Find the line with "Ярослав (36, 764)" in the entries below, then reproduce it and every line after it down to and including the line with "Yum-Yum Dophilus, 1", exactly.

Saved entries

=== Section Start ===

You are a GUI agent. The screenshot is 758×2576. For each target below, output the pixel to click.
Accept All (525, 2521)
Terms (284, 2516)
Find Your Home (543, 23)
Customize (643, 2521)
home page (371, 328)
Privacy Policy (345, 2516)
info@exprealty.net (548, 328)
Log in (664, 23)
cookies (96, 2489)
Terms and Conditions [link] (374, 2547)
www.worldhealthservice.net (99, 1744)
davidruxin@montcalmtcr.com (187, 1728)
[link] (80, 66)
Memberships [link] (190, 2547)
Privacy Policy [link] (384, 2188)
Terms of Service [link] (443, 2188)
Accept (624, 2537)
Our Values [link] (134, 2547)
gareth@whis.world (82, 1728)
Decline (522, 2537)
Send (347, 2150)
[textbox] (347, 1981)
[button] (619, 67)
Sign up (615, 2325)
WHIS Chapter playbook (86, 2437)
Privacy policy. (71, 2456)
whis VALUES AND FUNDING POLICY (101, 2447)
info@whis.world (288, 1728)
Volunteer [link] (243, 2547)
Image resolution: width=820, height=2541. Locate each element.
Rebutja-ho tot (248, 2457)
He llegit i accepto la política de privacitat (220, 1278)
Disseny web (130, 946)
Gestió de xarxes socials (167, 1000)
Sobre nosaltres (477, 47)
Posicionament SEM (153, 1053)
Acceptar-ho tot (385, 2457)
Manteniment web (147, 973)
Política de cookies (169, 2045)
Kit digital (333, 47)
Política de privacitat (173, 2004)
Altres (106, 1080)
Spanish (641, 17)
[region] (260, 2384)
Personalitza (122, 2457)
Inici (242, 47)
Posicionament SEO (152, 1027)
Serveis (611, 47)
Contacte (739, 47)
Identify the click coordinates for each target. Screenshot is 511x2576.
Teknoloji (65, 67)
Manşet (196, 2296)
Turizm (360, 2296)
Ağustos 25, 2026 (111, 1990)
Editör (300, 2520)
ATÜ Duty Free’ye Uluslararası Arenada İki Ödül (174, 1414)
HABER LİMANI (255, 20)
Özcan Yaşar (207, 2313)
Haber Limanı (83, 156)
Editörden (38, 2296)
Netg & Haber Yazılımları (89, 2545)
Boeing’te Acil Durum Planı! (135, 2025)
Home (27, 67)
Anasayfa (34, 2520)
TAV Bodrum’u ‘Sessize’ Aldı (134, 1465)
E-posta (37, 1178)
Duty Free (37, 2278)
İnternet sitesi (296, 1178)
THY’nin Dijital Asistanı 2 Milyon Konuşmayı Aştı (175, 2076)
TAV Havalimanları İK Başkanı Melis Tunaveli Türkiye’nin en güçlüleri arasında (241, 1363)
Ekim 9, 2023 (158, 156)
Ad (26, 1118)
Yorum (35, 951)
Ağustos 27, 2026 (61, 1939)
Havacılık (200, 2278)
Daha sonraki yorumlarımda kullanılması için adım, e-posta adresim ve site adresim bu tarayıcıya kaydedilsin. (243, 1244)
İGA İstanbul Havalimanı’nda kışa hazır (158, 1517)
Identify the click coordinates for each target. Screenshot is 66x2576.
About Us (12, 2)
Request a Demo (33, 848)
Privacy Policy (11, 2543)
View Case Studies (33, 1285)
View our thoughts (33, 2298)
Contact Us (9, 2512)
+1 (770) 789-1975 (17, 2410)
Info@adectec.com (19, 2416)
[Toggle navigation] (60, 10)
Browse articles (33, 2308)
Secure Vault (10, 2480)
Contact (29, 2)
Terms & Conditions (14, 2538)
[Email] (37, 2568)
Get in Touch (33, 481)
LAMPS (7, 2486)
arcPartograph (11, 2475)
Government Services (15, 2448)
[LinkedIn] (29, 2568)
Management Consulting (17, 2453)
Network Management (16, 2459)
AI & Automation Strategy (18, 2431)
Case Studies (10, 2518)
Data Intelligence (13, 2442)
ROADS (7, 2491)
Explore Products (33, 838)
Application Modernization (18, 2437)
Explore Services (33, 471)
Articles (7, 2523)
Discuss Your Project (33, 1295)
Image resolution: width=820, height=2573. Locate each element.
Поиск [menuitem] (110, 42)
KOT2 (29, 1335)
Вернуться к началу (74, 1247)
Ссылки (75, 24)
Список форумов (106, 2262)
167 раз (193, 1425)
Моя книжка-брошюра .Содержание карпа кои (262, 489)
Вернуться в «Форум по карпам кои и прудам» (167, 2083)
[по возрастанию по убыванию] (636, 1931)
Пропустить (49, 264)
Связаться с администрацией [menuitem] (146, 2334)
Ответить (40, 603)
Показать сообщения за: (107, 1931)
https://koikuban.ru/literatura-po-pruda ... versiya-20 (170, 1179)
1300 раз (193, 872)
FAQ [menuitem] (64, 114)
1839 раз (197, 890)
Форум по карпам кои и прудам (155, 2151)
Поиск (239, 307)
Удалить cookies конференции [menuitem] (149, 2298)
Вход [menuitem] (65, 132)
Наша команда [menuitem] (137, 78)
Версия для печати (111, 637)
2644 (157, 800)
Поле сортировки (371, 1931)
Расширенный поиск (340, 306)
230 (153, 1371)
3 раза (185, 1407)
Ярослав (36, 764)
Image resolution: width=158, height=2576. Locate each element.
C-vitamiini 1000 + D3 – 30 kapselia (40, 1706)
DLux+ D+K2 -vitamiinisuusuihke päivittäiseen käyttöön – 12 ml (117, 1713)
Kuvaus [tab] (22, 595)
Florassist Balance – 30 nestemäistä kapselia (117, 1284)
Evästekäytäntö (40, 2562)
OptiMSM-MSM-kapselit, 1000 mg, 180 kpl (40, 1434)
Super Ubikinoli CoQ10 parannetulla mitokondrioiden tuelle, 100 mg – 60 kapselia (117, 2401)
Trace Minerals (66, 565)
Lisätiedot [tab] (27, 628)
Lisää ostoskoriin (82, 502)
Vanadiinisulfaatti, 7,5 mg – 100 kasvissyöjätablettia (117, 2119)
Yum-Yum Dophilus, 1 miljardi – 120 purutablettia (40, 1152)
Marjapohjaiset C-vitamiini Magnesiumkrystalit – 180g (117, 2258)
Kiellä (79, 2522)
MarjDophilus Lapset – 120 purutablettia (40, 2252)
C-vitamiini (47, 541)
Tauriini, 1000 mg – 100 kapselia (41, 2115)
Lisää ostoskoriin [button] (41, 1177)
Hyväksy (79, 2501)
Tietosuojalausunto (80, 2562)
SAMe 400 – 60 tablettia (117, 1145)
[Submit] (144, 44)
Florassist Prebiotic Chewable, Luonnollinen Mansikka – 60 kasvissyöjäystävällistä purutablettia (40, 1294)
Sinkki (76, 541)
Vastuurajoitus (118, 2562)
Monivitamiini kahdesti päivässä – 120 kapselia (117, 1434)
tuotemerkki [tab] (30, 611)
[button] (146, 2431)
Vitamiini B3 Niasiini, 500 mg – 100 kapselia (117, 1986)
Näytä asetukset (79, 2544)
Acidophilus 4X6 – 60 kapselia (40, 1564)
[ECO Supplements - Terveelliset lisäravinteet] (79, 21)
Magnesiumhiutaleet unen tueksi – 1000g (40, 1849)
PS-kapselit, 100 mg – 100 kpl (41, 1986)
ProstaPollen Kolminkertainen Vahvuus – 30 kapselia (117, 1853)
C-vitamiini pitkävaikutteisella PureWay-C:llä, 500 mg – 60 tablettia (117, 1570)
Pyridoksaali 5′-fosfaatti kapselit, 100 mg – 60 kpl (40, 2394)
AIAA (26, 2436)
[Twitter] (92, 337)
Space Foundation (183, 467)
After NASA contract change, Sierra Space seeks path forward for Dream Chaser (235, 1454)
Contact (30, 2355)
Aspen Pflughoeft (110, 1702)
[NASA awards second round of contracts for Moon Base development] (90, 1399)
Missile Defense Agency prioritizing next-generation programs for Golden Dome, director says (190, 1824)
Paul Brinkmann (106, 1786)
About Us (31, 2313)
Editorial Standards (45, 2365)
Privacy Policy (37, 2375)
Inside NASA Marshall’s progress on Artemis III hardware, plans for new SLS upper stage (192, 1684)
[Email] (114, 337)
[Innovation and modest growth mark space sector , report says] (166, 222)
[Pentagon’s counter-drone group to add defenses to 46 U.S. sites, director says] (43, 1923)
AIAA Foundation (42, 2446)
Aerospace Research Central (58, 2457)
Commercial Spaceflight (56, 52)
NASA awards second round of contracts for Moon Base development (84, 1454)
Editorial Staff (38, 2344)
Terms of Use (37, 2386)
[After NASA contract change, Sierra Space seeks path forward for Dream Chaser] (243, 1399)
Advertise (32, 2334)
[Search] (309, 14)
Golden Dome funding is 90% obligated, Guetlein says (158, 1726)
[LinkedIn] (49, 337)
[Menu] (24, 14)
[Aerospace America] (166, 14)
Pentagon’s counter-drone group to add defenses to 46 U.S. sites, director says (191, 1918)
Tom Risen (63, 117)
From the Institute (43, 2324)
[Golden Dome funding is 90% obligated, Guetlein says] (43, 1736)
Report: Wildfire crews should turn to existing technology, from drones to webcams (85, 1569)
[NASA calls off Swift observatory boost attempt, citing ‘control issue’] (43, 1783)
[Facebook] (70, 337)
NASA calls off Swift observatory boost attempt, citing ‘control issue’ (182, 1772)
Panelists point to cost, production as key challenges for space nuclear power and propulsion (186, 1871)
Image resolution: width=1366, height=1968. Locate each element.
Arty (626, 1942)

=== Section End ===

Worked solution:
Ярослав (36, 764)
Image resolution: width=158, height=2576. Locate each element.
C-vitamiini 1000 + D3 – 30 kapselia (40, 1706)
DLux+ D+K2 -vitamiinisuusuihke päivittäiseen käyttöön – 12 ml (117, 1713)
Kuvaus [tab] (22, 595)
Florassist Balance – 30 nestemäistä kapselia (117, 1284)
Evästekäytäntö (40, 2562)
OptiMSM-MSM-kapselit, 1000 mg, 180 kpl (40, 1434)
Super Ubikinoli CoQ10 parannetulla mitokondrioiden tuelle, 100 mg – 60 kapselia (117, 2401)
Trace Minerals (66, 565)
Lisätiedot [tab] (27, 628)
Lisää ostoskoriin (82, 502)
Vanadiinisulfaatti, 7,5 mg – 100 kasvissyöjätablettia (117, 2119)
Yum-Yum Dophilus, 1 miljardi – 120 purutablettia (40, 1152)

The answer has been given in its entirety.